La parabola di Dudy sfuma progressivamente negli anni Duemila, soppiantata da Milanello, un diavoletto creato ad hoc nientemeno che dalla Warner Bros. Una nuova mascotte che disambigua definitivamente ogni legame con biscioni e draghi mutanti. Tutto ciò mentre l’Inter vive, nei primi decenni del nuovo millennio, una situazione complessa di cessioni e passaggi societari che la porta ad affidarsi alla protezione di animali vari ed eventuali: su tutti un inspiegabile orsetto marrone, oppure il leone dalla criniera stellata, icona della holding cinese Suning diretta da Steven Zhang, pseudonimo di Zhang Kangyang, presidente della squadra dal 2018.

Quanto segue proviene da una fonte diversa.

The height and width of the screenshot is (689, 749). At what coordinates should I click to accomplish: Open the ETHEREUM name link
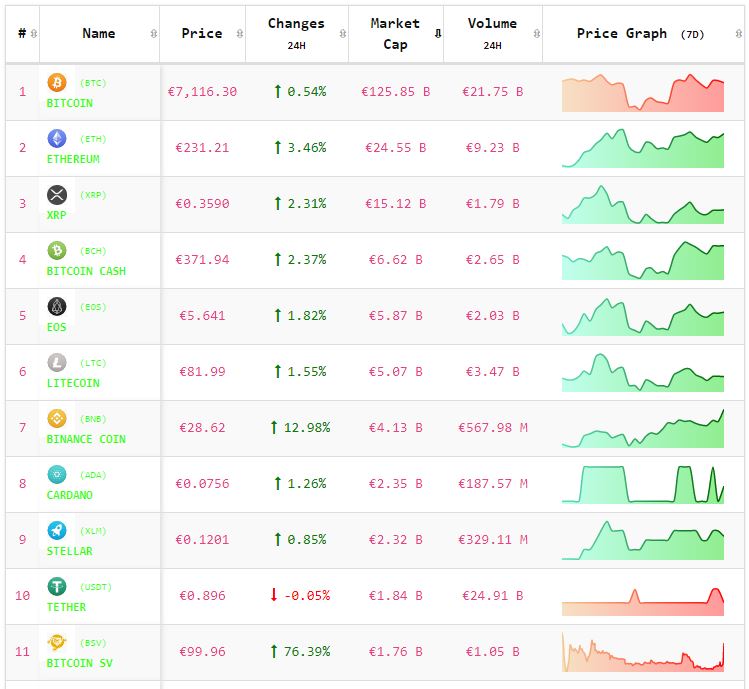point(73,159)
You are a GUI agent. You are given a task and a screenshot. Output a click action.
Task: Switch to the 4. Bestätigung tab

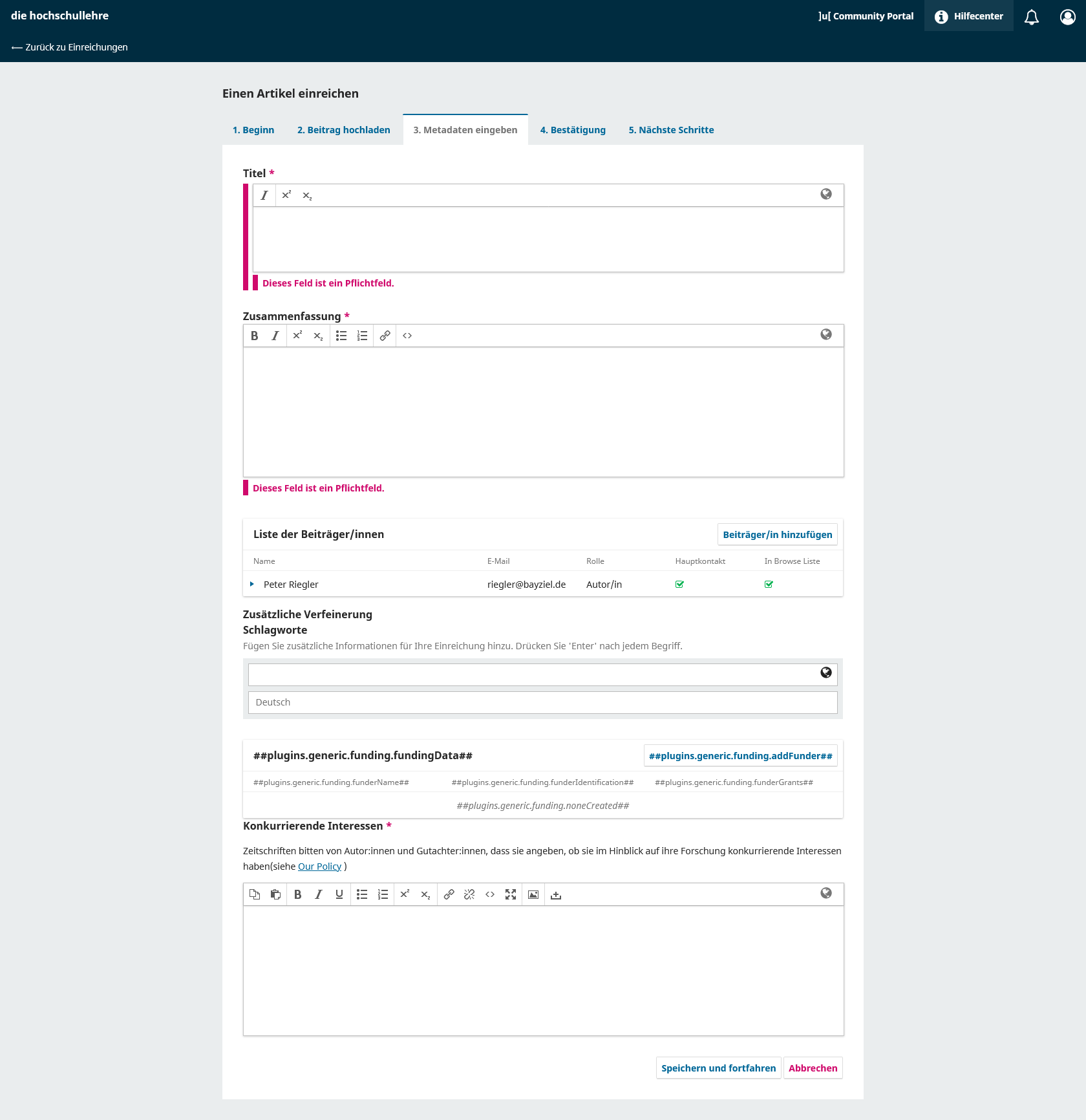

Eppure, proprio in questi ultimi anni di presidenza cinese a bordo campo sono riapparsi i draghi illudendo tutti rispetto a un possibile rocambolesco ritorno della squadra alla più canonica araldica viscontea. I draghi in questione però questa volta sono i dragoni tipici della mitologia dell’Asia Orientale, sorretti e animati da file di uomini in costume come nelle parate tradizionali del folklore cinese. Il drago orientale, nella sua consueta rappresentazione, è una fiera colossale avente corpo di serpente, quattro zampe di pollo, baffi simili a quelli del pesce gatto, criniera e corna di cervo e testa di coccodrillo. Un altro meraviglioso cadavre exquis, insomma che arricchisce, confonde e rimescola l’araldica calcistica ancora una volta.
Mentre l’Inter sta per lanciare il restyling della propria visual identity, inseguendo l’evoluzione delle squadre di calcio in veri e propri brand dalle strategie commerciali complesse e dalla comunicazione visiva sempre più controllata e abbottonata, ripercorrere la storia dell’araldica calcistica di Inter e Milan dovrebbe aiutarci a capire anche quanto siano aleatori i simboli, quanto siano fortuiti e casuali i loro percorsi.
In assenza di pubblico sugli spalti anche le mascotte acriliche della domenica sono scomparse dagli stadi. Probabilmente nel derby tra Inter e Milan di domenica non vedremo ne serpenti, ne draghi e neppure diavoletti. A rimanere è la rivalità tra le due squadre, che quest'anno si giocano un traguardo importante come lo Scudetto: rivali in campo, vicine nell'araldica. L’unica cosa certa è che, a discapito del nome della Vergine dorata posta in cima al Duomo, sembra scontato constatare quanto Milano in fondo sia una città di diavoli e di serpenti. Per altro, a pensarci bene, il serpente non è forse il primo diavolo tentatore della storia dell’uomo?